Python isovar包_程序模块 - PyPI

用变异体周围组装法测定RN突变蛋白序列

isovar的Python项目详细描述

isovar

概述
python api
命令行
内部设计
其他isovar命令行工具
排序建议

概述

isovar根据癌症rnaseq数据确定突变前后的突变蛋白亚序列。

isovar的工作人员：

收集rna可以读取哪一个跨越了变异的位置，
过滤RNA读到的支持突变的内容，
将突变体读入较长的编码序列，
基于参考注释阅读的突变编码序列匹配框架，和
将直接由rna决定的编码序列翻译成突变蛋白序列。

组装的编码序列可以包含近端（生殖系和体细胞）变异，以及任何剪接改变这是由于修改了拼接信号而导致的。

python api

在下面的示例中，isovar.run_isovar返回isovar.isovarresult对象的列表。这些对象中的每一个都对应于一个单一的输入变量，并且包含关于该变量所在位置的rna证据以及为该变量组装的任何突变蛋白序列的所有信息。

fromisovarimportrun_isovarisovar_results=run_isovar(variants="cancer-mutations.vcf",alignment_file="tumor-rna.bam")# this code traverses every variant and prints the number# of RNA reads which support the alt allele for variants# which had a successfully assembled/translated protein sequenceforisovar_resultinisovar_results:# if any protein sequences were assembled from RNA# then the one with most supporting reads can be# accessed from a property called `top_protein_sequence`.ifisovar_result.top_protein_sequenceisnotNone:# print number of distinct fragments supporting the# the variant allele for this mutationprint(isovar_result.variant,isovar_result.num_alt_fragments)

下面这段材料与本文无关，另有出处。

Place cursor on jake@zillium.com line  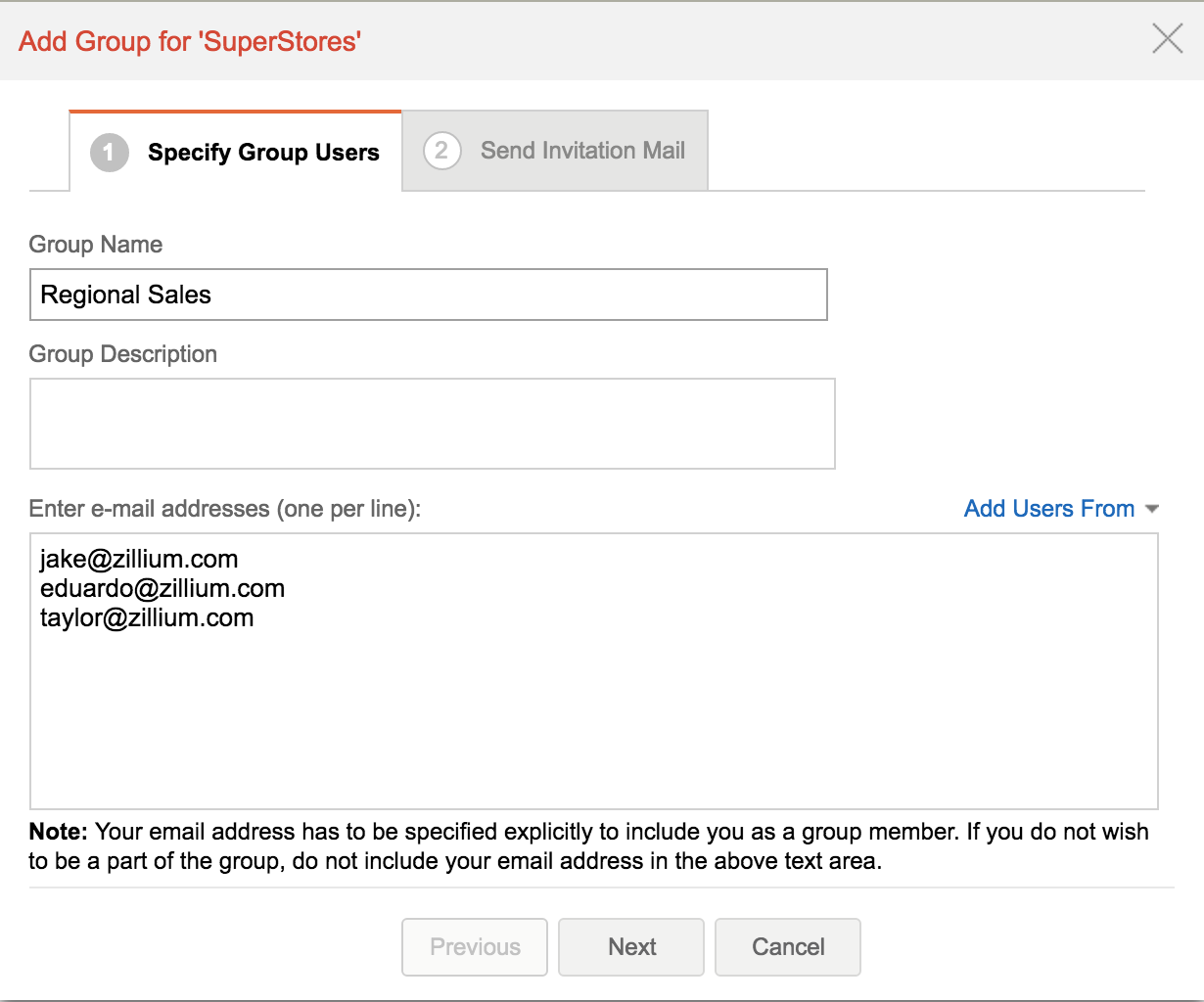(139, 559)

也可以将isovarresult对象的集合展平为pandas数据帧：

fromisovarimportrun_isovar,isovar_results_to_dataframedf=isovar_results_to_dataframe(run_isovar(variants="cancer-mutations.vcf",alignment_file="tumor-rna.bam"))

用于收集rna读取的python api选项

要改变isovar收集和过滤rna读取的方式，可以创建您自己的isovar.readcollector类的实例，并将其传递给run\isovar

fromisovarimportrun_isovar,ReadCollector# create a custom ReadCollector to change options for how RNA reads are processedread_collector=ReadCollector(use_duplicate_reads=True,use_secondary_alignments=True,use_soft_clipped_bases=True)isovar_results=run_isovar(variants="cancer-mutations.vcf",alignment_file="tumor-rna.bam",read_collector=read_collector)

用于编码序列汇编和转换的python api选项

要改变isovar如何将rna读入编码序列，需要确定读取帧和组翻译的氨基酸序列，可以创建拥有isovar.proteinsequencecreator类的实例并将其传递给run\isovar

fromisovarimportrun_isovar,ProteinSequenceCreator# create a custom ProteinSequenceCreator to change options for how# protein sequences are assembled from RNA readsprotein_sequence_creator=ProteinSequenceCreator(# number of amino acids we're aiming for, coding sequences# might still give us a shorter sequence due to an early stop # codon or poor coverageprotein_sequence_length=30,# minimum number of reads covering each base of the coding sequencemin_variant_sequence_coverage=2,# how much of a reference transcript should a coding sequence match before# we use it to establish a reading framemin_transcript_prefix_length=20,# how many mismatches allowed between coding sequence (before the variant)# and transcript (before the variant location)max_transcript_mismatches=2,# also count mismatches after the variant location toward# max_transcript_mismatchescount_mismatches_after_variant=False,# if more than one protein sequence can be assembled for a variant# then drop any beyond this number max_protein_sequences_per_variant=1,# if set to False then coding sequence will be derived from# a single RNA read with the variant closest to its centervariant_sequence_assembly=True,# how many nucleotides must two reads overlap before they are combined# into a single coding sequencemin_assembly_overlap_size=30)isovar_results=run_isovar(variants="cancer-mutations.vcf",alignment_file="tumor-rna.bam",protein_sequence_creator=protein_sequence_creator)

`用于筛选结果的python api`

您可以使用filter\u thresholds选项，通过对象的任何数值属性过滤一个isovarresult对象集合运行isovar函数。此参数所需的值是一个字典，其键名为'min_fraction_ref_reads'或'max_num_alt_fragments'，其值是数字阈值。键开头的'min'或'max'之后的所有内容都应该是isovarresult属性的名称。有关rna读取证据的许多常用属性遵循以下模式：

{num|fraction}_{ref|alt|other}_{reads|fragments}

例如，在下面g代码过滤结果，使10个或更多的alt读数支持一个变体，并且不超过25%的片段支持ref或alt以外的等位基因。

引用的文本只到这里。